Todavia, este novo projeto de lei ainda necessita de uma ampla discussão e aplicação na prática, para um maior aperfeiçoamento. Resta, portanto, aguardar a votação junto ao Senado Federal.  

[1] https://www.camara.leg.br/proposicoesWeb/prop_mostrarintegra?codteor=1819390&filename=REDACAO+FINAL+-+PL+1292/1995
[2] Art. 18. A fase preparatória do processo licitatório é caracterizada pelo planejamento e deve compatibilizar-se com o plano de contratações anual de que trata o inciso VII do caput do art. 12 desta Lei, sempre que elaborado, e com as leis orçamentárias, bem como abordar todas as considerações técnicas, mercadológicas e de gestão que podem interferir na contratação.

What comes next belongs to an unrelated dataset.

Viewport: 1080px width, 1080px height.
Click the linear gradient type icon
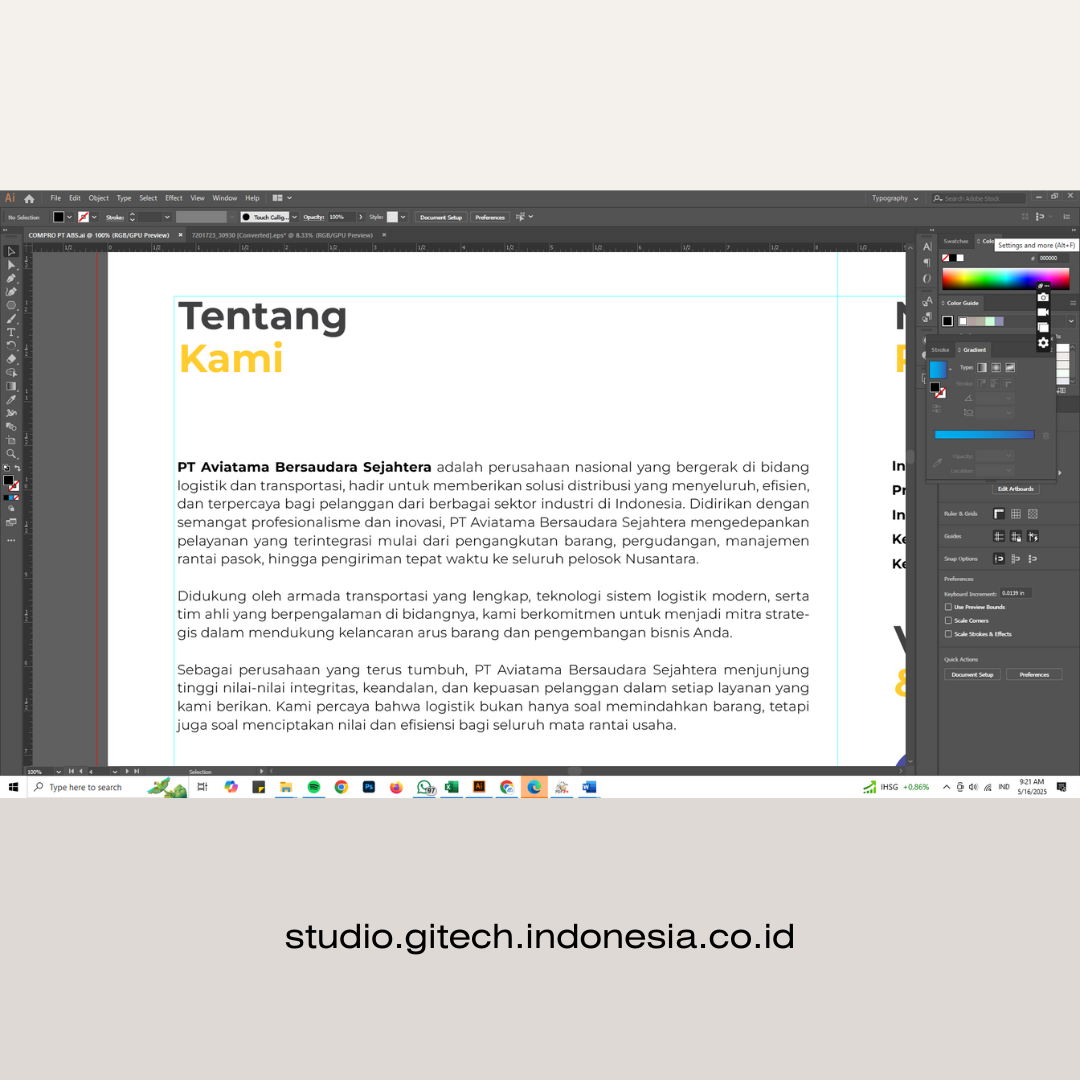(981, 367)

[3] Art. 28. São modalidades de licitação: I – pregão; II – concorrência; III – concurso; IV – leilão; V – diálogo competitivo.
[4] Art. 22.  O edital poderá contemplar matriz de alocação de riscos entre contratante e o contratado, hipótese em que o cálculo do valor estimado da contratação poderá considerar taxa de risco compatível com o objeto da licitação e os riscos atribuídos ao contratado, de acordo com metodologia predefinida pelo ente federativo. §1º A matriz de que trata o caput deste artigo deverá promover a alocação eficiente dos riscos de cada contrato e estabelecera responsabilidade que caiba a cada parte contratante, bem  como  os mecanismos que afastem a ocorrência  do  sinistro  e mitiguemos seus efeitos,  caso ocorra durante a execução contratual.
[5] CARVALHO FILHO, José dos Santos. Manual de Direito Administrativo. 31ª ed, São Paulo: Atlas, 2017, p. 309.[6] Art. 95.  A critério da autoridade competente, em cada caso, poderá ser exigida, mediante previsão no edital, prestação de garantia nas contratações de obras, serviços e fornecimentos. § 1º Caberá ao  contratado  optar  por  uma  das seguintes modalidades de garantia: II – seguro-garantia;
[7] Art. 101. Na contratação de obras e serviços de engenharia, o edital poderá exigir a prestação da garantia na modalidade seguro-garantia e prever a obrigação de a seguradora, em caso de inadimplemento pelo contratado, assumir a execução e concluir o objeto do contrato, hipótese em que: I – a seguradora deverá firmar o contrato, inclusive os aditivos, como interveniente anuente, e poderá: a) ter livre acesso às instalações em que for executado o contrato principal; b) acompanhar a execução do contrato principal; c) ter acesso a auditoria técnica e contábil; d) requerer esclarecimentos ao responsável técnico pela obra ou pelo fornecimento; II – a emissão de empenho em nome da seguradora, ou a  quem  ela  indicar para  a  conclusão  do  contrato,  será autorizada desde que demonstrada sua regularidade fiscal; III – a seguradora poderá subcontratar a conclusão do contrato, total ou parcialmente.